Failure Modes: Cache Poisoning, Thundering Herds, and Unbounded Transforms

Cache Poisoning
Cache poisoning occurs when a CDN caches the wrong content for a URL. For image optimization: client requests /image.jpg, transformation service returns WebP, CDN caches WebP. Next client does not support WebP but receives cached WebP anyway. Root cause: missing or incorrect Vary header. Fix: always set Vary: Accept on format-negotiated responses. CDN creates separate cache entries per Accept value. Verify CDN supports Vary header caching (some do not). Alternative: encode format in URL path /image.webp instead of content negotiation.

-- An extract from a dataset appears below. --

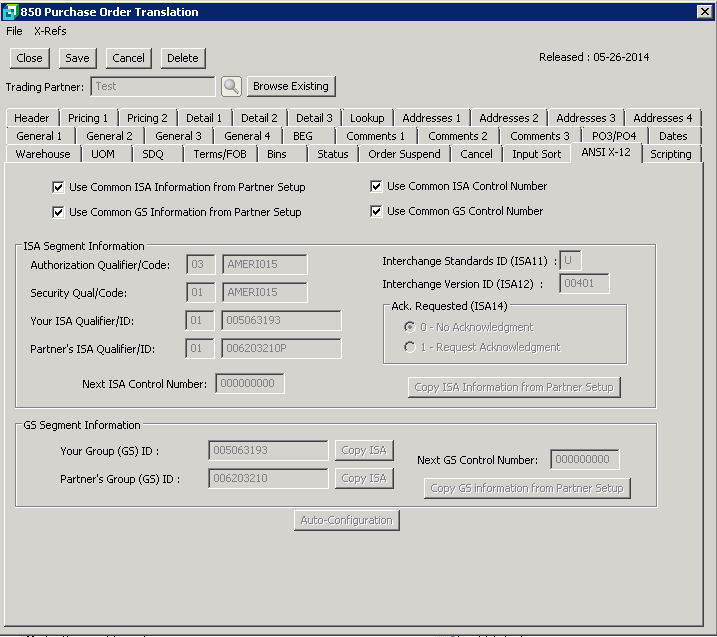Image resolution: width=717 pixels, height=637 pixels.
Task: Click Browse Existing button
Action: click(x=291, y=87)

Thundering Herd on New Images
A popular new image is posted. Thousands of users request it simultaneously before any variant is cached or generated. All requests hit origin transformation service. Each triggers compute intensive transformation. Origin CPU saturates, latency spikes, requests timeout. Mitigation strategies: request coalescing (hold duplicate requests while first one transforms, then serve all from result), async generation (return placeholder, generate in background, client retries), pre warming (generate common variants immediately on upload before any requests). Request coalescing is most effective but requires coordination layer tracking in flight transformations.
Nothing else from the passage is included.